Historically, liberalism started with John Locke, whose philosophy was superbly summarized, explained, and referenced to its sources, here; but the following will instead quote directly from those sources: 

Locke (as the commentator said) “praises money as probably no one prior and after him,” because Locke’s 1689 Second Treatise on Government, Sections 49 & 50, asserted that only by means of money, “Man will begin presently to enlarge his Possessions” and thereby start to get beyond the crudest agriculturally based economy. Locke then said in Sec. 124 that “The great and chief end, therefore, of men’s uniting into commonwealths, and putting themselves under government, is the preservation of their property.” In other words: money enables wealth to grow, and government exists in order to protect wealth, not to serve nor protect people. Lord Acton, writing in 1877, criticized Locke’s philosophy because Locke’s “notion of liberty involves nothing more spiritual than the security of property, and is consistent with slavery and persecution.” That was the case about Locke because Locke’s philosophy wouldn’t have won any aristocratic sponsors at all, and would therefore simply have failed utterly and become lost to history, if it didn’t allow slavery, and — even more basically — allow unequal rights that depend upon the possession (and especially upon the inheritance) of wealth, and that generates respecting the wealthy (especally the hereditary wealthy) more than the poor (and with slaves being at the absolute bottom). Locke’s philosophy was affirmative toward the existing class-hierarchy, a property-based hierarchy. However, Lord Acton had, himself, been passionately committed to America’s slaveholding southern states’ Confederacy during the U.S. Civil War, because he believed more in the principle of local or home rule (as opposed to federal rule) than he opposed “slavery and persecution” (such as against slaves).

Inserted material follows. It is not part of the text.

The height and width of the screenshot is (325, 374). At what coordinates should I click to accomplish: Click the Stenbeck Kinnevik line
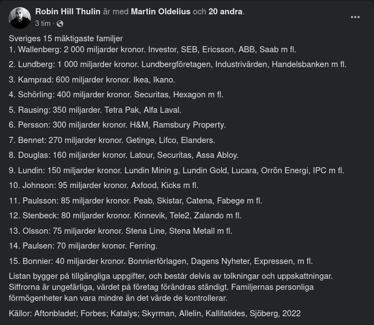[125, 216]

So: the entire aristocracy, except for the outright conservatives (which were the vast majority) amongst them, were hypocrites, and liberalism is based upon that hypocrisy, nothing which is internally consistent. Since it’s unadulterated hypocrisy, it is sloppy thinking, and it is this because otherwise it would be simply “Might makes right” —  pure conservatism — unadorned with any pretenses to decency, and to equality of rights irrespective of wealth. In other words: Locke offered the aristocracy a way to consider themselves to be decent people no matter how bad they might actually be, and his intellectual offering to them required a lot of intellectual sloppiness. This is liberalism, at its very outset, and right up till today. It is stupid, but the super-rich consider it to be acceptable, and so some of them sponsor it, which enabled it to become a “classic.”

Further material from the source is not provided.